Other than that, it works as expected as far as maintaining redundancy. We've never had a problem with losing data or anything like that, even with those hard work failures.
What do I think about the scalability of the solution?
Scalability may be a function of the distributed nature. When you do an upgrade on a 20 plus node cluster, it's going to go through and upgrade each node one at a time. As a result, for example, it can take sometimes upwards of 48 to 50 hours to complete as you're going through this one step at a time. It can be stretched out due to the fact that you can only do one node at a time and hold off during the day if needed.
One thing that we run into during the upgrades is we have had cases where very large volumes become disconnected. Some of that might just be that we need to limit the size of the volumes that we support. However, for our customers, we have had issues with nodes rebooting and a volume might be disconnected from the ESXi for longer than the period that the ESXi can tolerate and then you get all paths down.
Right now, we have hundreds of end-users on this solution. We are a service provider and likely have thousands of users if you take into account our customer's user base.
We're not planning on expanding SolidFire. We're looking at different options just for our work for a private counter environment. We're going towards more of an HCI architecture. SolidFire may stick around as a dedicated platform or just an all-flash option, however, it's not going to be our primary shared storage.
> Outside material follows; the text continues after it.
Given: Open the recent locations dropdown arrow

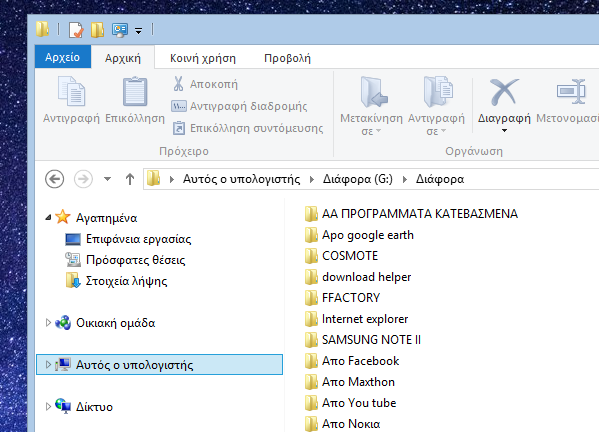Looking at the screenshot, I should (x=107, y=179).
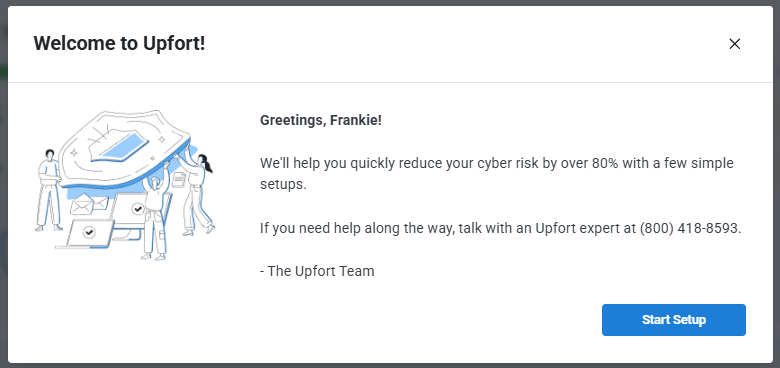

How are customer service and support?
I've never really dealt with technical support. There was another engineer that mostly dealt with them. The times that I dealt with support, they were pretty knowledgeable. That was definitely before NetApp purchased SolidFire. Their support was top-notch. Since then, if we can get past the first layer of support, it seems to be better than what I would expect, however, there have been issues with calling in and not getting the right support. It just takes time to get past the level that isn't as knowledgeable as the next level up.
Which solution did I use previously and why did I switch?
I'm also familiar with Pure, NetApp, and VNX.
Pure's are more traditional to controller architecture as opposed to the distributed architecture of SolidFire. It's also all-flash, just like SolidFire. It's even simpler than SolidFire in terms of deployment and management. They've got an active controller configuration so that upgrades are essentially transparent as you upgrade a node or scale. It's just the way that the architecture's designed on the back end.
How was the initial setup?
We have found the initial setup to be fairly easy. The implementation process is pretty smooth. It's self-explanatory.
We've got two people dedicated to the SolidFire array. We have several in our data centers and we have a whole support task force that deals with tickets. However, in general, there are two people that are the platform owners that ensure everything's up to date and any things are being resolved as needed.
What's my experience with pricing, setup cost, and licensing?
While I don't know specifics about the licensing costs or procedures, my understanding it's comparable to other products. We did a comparison with Pure recently and the per-gigabyte charge was within a range of five to 10 cents difference.
What other advice do I have?
We are currently a customer and an end-user.
I did not use the latest version of the solution. We were a couple of years behind. We were most recently at version 11. I've been out of the operations group now for the last, probably eight months or so, however, it's my understanding that they recently updated it, however, the last one I worked with was version 11.
I'd rate the solution at a solid eight out of ten simply due to the hardware issues which are pretty impactful lately and the issues with the upgrades that we've seen lately.
*Disclosure: My company does not have a business relationship with this vendor other than being a customer.